Inhibitor function of the Nogo-A C-terminal fragment. A and B, cortical neurons were scraped and treated with the indicated amount of exosomes at 8 DIV for 3 days (A). The microphotographs show βIII-tubulin (in axons, green) and phalloidin (to stain F-actin, red). Scale bar = 200 μm. B, quantification of axonal regeneration. Mean ± S.E., n = 3 biological replicates. *, p < 0.05; ***, p < 0.005; one-way ANOVA followed by Tukey's test. C, cortical neurons from the WT or NgR1^−/− were scraped and treated with the same amount of exosomes at 8 DIV for 3 days. The graph shows quantification of axon regeneration. *, p < 0.05; Student's two-tailed t test. #, not significant. D, cortical neurons were scraped and treated with exosomes (10, 20, 40, and 75 nm) or Nogo22 (0, 10, 30, 75, 100, 150, 300, and 600 nm) at 8 DIV for 3 days. The graph shows quantification of axonal regeneration.

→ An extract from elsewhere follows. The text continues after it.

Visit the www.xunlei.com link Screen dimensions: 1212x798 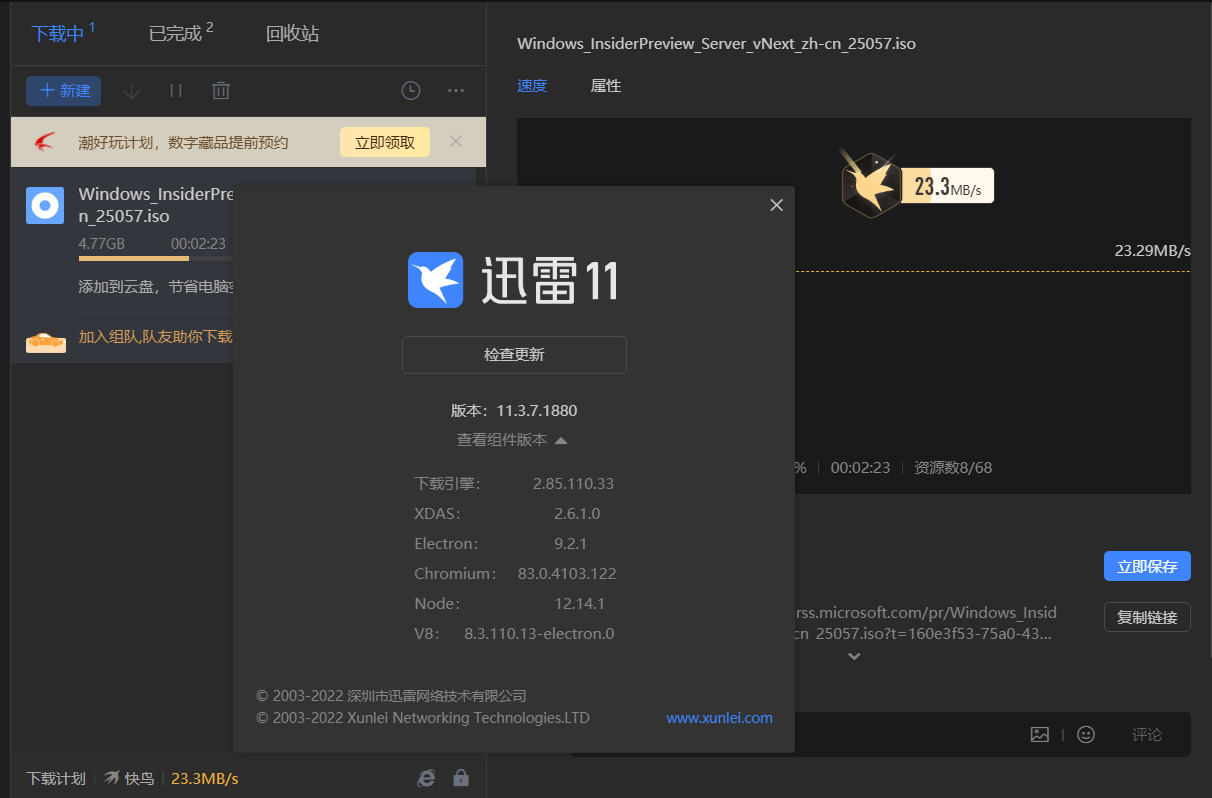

Mean ± S.E., n = 2–6 biological replicates. *, p < 0.05; Student's two-tailed t test. E, the IC₈₀ from each separate experiment was calculated. Mean ± S.E., n = 15 (Nogo22) and n = 9 (exosomes) biological replicates. *, p < 0.05; Student's two-tailed t test.

Figure 6.

Increased Nogo-A fragment levels after spinal cord trauma in vivo. A, WT mice had their spinal cord crushed and were sacrificed 3 days after surgery. The spinal cords were then taken out and homogenized in TBS. Exosome fractions were immunoblotted with anti-Nogo-A and anti-Alix antibodies. B, quantification of Nogo-A divided by Alix intensity. Mean ± S.E., n = 3 animals. *, p < 0.05; Student's two-tailed t test.